Thank you, @evanrachelwood, @nguyen_amanda#LaurenLibby and @RAINN for bravely sharing your voices and stories. Photo courtesy of @PhotoRalphpic.twitter.com/lr8w78fJfy
— Rise (@RiseNowUS) February 27, 2018
At a moment when women have declared Time's Up, when young girls have united to bring justice to predators in sports, and when millions declared #MeToo, the recognition of Nguyen's work on behalf of women—and men—who have survived sexual assault is another win for the movement.
It's a sign that the world is waking up and recognizing that violence against women is a violation against humanity. Or as MAKER Hillary Clinton famously declared at the 1995 United Nations World Conference in Beijing: "Women's rights are human rights and human rights are women's rights." To this day, the UN has never formally recognized sexual violence against women as an individual crime. Nguyen hopes to change that this week with an appearance at the United Nations General Assembly which begins September 18.
In her letter to the UN, Nguyen writes:
Sexual violence is a universal issue that demands international recognition. In fact, 1.3 billion people are sexual assault survivors. The United Nations (UN) was founded to protect the equality of all people, regardless of who they are or where they live.

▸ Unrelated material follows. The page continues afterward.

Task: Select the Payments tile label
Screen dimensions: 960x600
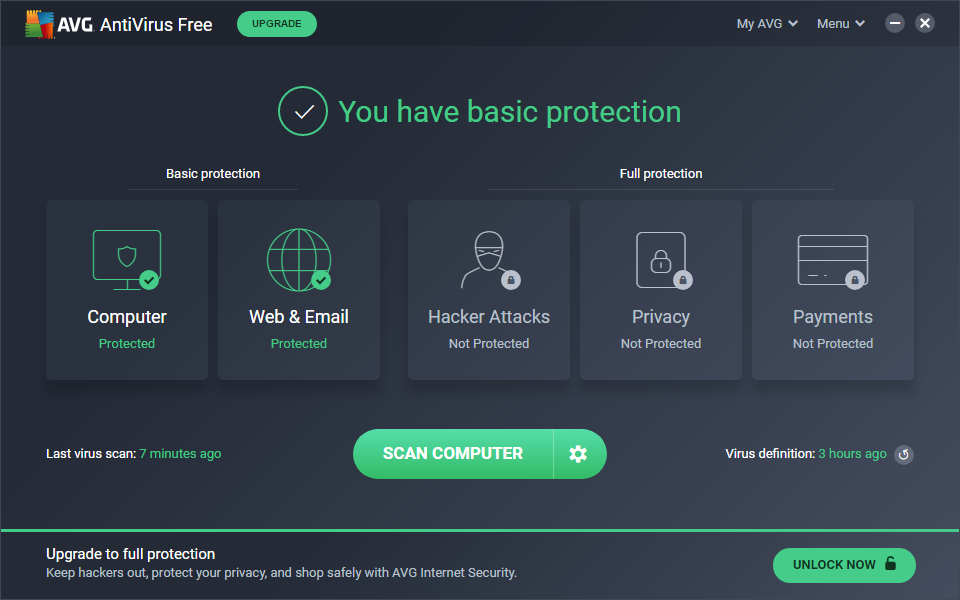Action: click(833, 317)

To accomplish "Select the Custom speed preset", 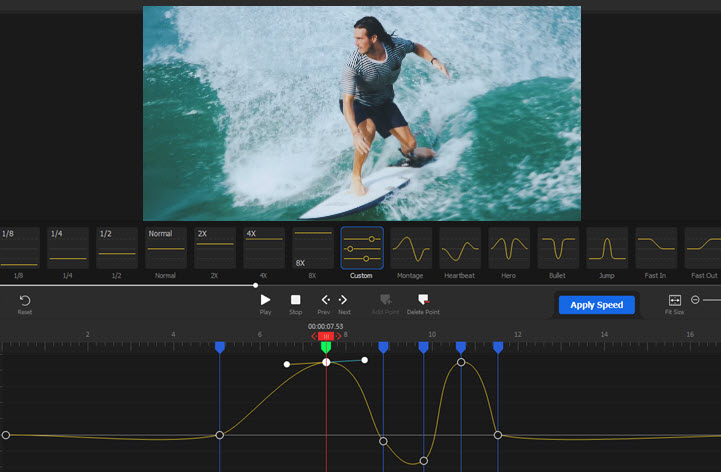I will click(361, 248).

Yet, the UN General Assembly has never passed a resolution focused solely on sexual violence.
At Rise, we believe justice should not depend on geography. Basic protections against sexual violence and access to justice should be available to everyone, no matter their gender, age, nationality or citizenship. Around the world, protesters are marching to demand recognition and justice for survivors who are denied basic rights and access to justice. Countries are actively reforming sexual violence legislation to improve survivors' access to justice. This represents a growing global consensus that survivors of sexual violence deserve certain basic rights. For the first time in history, an UNGA Sexual Violence Survivors' Rights Resolution would enshrine that survivors' rights are fundamental human rights:
With the passage of this United Nations resolution, we will bear witness to all survivors in their pursuit of justice, guaranteeing basic civil rights protections and absolving them of any custom, tradition or religious consideration that may delay or diminish this pursuit.
Above all, Nguyen is centering her fight on the marginalized communities that suffer from sexual violence and ensuring that their voices are heard too.
"The most important and most powerful tool we have is our voices. Everyone can use theirs to fight for what they believe in," says Nguyen. "No one is powerless when we come together and no one is invisible when we demand to be seen."